Los colegios católicos, con todas sus debilidades, con todas sus carencias, están constituidos con el fin de promover esta moral, y esto no hay dinero que pueda saldarlo. La labor es enjundiosa cuando hay una familia detrás – cosa que sucede en una minoría de los casos -, y en la zozobra cuando no la hay. Tendrá que morir el grano para que nazca el fruto, y tendrá que morir esta generación para que la sociedad vuelva a valorar el insustituible papel de la familia, alma de la moral y los valores. Mientras tanto, no podemos asistir a esto ciegos y debemos comprometernos en una educación que moralice, que enseñe y que construya. Los enemigos se mueven entre sombras, son sigilosos, atractivos, sagaces… pero efímeros.
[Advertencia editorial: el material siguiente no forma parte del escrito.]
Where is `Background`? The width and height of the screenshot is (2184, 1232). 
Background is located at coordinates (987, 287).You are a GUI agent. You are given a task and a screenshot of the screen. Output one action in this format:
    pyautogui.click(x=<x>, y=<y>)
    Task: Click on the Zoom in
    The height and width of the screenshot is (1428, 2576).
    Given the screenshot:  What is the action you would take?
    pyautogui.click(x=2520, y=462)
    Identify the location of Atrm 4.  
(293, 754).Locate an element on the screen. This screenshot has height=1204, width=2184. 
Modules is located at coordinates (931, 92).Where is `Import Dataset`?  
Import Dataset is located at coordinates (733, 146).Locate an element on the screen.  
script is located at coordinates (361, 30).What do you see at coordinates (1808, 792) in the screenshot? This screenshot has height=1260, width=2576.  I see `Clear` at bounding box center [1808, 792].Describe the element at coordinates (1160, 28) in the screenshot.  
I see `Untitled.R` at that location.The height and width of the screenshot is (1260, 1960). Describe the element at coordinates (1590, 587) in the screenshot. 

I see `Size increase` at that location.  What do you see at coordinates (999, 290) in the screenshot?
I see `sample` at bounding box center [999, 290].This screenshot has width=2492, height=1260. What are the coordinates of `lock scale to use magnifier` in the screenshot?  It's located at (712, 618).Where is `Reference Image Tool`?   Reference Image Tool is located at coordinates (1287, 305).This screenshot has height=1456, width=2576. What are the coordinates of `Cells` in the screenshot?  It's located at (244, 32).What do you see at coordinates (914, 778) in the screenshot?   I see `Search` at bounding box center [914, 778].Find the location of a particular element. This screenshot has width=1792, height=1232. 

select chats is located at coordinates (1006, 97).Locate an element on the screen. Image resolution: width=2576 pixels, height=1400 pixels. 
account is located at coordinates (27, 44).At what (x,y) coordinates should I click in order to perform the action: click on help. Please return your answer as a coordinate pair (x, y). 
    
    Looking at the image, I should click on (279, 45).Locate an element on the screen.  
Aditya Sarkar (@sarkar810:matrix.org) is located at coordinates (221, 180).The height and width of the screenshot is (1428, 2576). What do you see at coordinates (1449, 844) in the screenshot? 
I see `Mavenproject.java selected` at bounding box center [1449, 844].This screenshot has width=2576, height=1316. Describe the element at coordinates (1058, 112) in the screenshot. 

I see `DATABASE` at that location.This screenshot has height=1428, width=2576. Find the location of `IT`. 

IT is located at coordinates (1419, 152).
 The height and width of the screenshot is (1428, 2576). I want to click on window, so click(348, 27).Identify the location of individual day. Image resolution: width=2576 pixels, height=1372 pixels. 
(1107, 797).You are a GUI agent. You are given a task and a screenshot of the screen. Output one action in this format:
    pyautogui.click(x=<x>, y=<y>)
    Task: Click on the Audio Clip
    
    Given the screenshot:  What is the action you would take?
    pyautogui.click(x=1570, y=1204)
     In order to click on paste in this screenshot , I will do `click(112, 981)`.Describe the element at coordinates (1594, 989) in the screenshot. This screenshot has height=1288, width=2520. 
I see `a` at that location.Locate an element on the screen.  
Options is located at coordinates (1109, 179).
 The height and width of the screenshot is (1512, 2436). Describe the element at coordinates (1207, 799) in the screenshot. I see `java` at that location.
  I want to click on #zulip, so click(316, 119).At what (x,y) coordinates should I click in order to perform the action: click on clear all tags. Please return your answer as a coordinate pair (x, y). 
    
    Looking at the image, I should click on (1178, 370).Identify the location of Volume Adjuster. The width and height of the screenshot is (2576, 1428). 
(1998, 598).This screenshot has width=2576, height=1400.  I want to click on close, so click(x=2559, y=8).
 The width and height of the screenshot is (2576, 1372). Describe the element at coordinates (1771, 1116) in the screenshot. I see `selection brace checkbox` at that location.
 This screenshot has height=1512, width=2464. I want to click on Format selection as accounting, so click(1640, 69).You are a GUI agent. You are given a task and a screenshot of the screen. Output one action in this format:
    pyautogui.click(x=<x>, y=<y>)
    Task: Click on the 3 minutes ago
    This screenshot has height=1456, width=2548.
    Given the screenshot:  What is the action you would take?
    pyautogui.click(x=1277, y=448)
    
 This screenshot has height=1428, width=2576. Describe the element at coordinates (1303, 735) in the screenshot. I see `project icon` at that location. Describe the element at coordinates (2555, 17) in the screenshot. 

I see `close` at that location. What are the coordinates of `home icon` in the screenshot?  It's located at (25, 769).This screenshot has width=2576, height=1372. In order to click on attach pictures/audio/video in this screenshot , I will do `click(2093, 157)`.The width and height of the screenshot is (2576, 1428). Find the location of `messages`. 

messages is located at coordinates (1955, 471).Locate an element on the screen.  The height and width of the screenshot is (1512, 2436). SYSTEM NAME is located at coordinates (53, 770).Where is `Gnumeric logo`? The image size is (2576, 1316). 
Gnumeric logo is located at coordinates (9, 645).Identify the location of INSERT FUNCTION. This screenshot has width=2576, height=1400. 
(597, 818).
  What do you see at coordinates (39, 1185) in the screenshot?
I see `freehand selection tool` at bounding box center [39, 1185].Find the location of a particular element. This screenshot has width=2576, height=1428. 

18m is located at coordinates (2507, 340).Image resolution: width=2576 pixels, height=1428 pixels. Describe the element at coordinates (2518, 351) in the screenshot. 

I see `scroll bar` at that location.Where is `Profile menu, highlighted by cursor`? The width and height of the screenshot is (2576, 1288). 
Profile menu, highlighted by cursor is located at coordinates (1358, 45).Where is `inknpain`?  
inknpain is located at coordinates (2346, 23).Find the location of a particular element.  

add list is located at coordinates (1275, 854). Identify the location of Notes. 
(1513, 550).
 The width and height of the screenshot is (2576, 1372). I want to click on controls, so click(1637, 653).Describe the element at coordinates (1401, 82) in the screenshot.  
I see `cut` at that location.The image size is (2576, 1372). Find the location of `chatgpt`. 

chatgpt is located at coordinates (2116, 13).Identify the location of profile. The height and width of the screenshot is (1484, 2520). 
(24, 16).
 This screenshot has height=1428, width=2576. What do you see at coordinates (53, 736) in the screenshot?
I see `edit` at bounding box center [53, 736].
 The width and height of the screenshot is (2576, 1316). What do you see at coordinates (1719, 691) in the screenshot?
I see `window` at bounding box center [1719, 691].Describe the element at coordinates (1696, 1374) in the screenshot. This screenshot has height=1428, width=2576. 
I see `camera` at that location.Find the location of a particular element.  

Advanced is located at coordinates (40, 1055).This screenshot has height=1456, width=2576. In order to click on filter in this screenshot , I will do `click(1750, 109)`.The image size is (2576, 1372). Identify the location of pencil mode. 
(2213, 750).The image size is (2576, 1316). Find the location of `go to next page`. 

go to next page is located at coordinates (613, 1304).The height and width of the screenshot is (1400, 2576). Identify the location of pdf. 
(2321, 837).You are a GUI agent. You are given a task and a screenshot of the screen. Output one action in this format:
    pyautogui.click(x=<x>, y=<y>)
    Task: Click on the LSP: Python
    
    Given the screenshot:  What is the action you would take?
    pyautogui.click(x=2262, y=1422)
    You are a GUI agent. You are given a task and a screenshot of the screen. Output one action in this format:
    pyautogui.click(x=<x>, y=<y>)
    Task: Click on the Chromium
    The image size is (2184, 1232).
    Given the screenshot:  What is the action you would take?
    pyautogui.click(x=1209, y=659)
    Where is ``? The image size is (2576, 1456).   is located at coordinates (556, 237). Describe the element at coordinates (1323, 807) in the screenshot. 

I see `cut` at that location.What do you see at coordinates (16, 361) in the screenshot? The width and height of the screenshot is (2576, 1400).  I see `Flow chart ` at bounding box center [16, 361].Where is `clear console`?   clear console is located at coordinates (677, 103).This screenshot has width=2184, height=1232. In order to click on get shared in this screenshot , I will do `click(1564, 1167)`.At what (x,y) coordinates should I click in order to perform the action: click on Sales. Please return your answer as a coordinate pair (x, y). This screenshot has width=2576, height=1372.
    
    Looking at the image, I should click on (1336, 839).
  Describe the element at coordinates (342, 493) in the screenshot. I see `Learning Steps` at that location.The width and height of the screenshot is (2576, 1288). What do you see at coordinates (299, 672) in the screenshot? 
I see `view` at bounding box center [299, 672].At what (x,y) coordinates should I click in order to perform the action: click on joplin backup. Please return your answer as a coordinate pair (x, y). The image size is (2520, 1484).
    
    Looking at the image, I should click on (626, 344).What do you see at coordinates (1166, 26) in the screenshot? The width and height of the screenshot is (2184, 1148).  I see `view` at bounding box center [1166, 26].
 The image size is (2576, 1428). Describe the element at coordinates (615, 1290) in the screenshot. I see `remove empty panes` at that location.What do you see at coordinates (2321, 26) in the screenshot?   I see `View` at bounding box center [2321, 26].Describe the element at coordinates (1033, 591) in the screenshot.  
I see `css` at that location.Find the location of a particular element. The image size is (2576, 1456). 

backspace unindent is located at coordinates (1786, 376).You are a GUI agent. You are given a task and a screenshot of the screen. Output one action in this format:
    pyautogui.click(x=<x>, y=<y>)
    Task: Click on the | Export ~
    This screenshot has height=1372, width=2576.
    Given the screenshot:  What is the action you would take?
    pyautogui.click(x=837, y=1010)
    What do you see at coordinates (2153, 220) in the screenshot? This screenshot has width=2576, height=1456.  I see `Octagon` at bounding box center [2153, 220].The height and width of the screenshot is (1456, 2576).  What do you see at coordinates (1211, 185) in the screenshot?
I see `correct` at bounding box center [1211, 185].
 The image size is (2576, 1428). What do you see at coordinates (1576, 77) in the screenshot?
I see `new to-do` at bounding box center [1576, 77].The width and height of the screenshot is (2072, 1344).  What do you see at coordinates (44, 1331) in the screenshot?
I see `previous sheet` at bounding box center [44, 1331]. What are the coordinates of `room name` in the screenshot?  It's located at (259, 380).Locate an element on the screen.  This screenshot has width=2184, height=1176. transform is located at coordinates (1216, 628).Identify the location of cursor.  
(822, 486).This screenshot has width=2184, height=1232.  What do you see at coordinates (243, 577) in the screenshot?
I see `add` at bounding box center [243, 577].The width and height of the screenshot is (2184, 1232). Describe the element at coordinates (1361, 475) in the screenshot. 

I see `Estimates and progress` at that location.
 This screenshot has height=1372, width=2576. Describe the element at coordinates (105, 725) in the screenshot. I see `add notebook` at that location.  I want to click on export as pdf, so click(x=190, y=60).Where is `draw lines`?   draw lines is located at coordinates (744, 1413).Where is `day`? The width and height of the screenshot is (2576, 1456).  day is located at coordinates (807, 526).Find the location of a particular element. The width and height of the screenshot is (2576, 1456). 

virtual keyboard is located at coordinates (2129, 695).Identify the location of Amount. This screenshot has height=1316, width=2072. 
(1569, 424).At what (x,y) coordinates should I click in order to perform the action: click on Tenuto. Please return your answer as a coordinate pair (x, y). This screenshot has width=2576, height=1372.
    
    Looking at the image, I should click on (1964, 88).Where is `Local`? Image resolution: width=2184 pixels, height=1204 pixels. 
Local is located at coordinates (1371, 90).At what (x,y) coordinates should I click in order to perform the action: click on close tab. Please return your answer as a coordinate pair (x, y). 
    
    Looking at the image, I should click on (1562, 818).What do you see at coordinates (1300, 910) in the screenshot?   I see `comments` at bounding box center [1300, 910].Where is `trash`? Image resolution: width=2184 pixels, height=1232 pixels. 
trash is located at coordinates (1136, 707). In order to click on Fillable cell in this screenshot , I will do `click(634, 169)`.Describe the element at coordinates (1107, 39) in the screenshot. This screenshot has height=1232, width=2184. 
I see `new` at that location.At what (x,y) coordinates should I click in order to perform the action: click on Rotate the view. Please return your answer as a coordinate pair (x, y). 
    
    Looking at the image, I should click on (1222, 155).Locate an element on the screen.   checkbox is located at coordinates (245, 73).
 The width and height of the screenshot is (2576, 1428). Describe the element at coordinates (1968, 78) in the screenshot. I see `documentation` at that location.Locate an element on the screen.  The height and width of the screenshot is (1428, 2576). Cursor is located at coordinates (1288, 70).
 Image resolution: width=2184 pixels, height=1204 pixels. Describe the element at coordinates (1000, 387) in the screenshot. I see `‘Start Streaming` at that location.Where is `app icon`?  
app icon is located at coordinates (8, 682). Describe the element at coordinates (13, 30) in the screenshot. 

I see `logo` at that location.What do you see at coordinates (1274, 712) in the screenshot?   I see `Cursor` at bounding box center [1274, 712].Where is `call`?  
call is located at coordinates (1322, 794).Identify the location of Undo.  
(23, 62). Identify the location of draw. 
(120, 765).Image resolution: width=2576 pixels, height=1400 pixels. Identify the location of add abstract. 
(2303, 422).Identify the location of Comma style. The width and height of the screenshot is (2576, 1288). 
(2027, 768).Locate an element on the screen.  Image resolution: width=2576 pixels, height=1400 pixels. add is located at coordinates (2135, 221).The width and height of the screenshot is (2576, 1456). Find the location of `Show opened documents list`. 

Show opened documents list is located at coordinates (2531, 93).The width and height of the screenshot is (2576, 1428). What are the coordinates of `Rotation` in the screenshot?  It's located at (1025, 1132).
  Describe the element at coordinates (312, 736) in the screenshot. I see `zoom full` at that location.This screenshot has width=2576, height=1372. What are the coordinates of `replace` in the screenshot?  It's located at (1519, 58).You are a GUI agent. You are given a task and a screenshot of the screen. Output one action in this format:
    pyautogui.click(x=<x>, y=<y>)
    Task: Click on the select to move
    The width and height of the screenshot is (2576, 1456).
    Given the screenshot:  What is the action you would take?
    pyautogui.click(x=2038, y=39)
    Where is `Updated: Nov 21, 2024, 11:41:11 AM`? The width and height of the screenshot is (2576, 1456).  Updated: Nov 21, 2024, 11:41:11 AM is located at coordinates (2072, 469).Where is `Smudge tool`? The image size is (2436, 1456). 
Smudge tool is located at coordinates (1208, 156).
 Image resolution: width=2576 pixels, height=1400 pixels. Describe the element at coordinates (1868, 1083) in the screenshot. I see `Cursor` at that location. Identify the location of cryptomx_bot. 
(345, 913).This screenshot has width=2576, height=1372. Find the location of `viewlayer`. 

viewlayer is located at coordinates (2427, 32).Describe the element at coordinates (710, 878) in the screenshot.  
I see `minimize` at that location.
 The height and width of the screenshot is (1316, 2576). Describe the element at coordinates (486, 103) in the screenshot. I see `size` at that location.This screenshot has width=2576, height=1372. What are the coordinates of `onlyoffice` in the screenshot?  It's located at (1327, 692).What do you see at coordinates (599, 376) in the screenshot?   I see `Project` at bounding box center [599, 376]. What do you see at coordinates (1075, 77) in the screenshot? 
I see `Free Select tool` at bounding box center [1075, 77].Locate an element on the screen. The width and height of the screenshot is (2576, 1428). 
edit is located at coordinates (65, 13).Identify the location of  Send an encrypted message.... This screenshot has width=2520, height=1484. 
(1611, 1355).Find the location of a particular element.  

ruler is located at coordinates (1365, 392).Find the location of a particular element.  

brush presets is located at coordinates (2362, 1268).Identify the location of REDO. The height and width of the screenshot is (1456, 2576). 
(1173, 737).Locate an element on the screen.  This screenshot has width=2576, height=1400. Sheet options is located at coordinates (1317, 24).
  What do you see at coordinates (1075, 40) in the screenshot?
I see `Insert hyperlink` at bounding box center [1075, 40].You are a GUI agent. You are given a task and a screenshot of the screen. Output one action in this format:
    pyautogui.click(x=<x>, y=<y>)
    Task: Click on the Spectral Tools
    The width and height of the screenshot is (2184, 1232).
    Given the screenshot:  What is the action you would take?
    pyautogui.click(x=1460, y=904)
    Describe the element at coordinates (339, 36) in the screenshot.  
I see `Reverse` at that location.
Aunque no lo suficientes como para no enredar y confundir a nuestros jóvenes.
Dice Jesús en Lucas: quien quiera salvar su vida, la perderá; pero quien pierda su vida por mí, ése la salvará. Estas palabras enardecen a algunos, pero encierran una sabiduría que los jóvenes cristianos deberían grabarse en la mente como los judíos la Shemá. Significan que aquel que viva desde la moral de Cristo se salvará. Pero se salvará porque será feliz, simple y llanamente: feliz. En cambio los otros, los errantes, los carentes de valores y sentidos malgastarán su vida dionisíacamente, entre placeres efímeros que los dejarán vacíos. No porque estén abocados a un infierno, sino porque la vida se convertirá en ese infierno en el que no creen.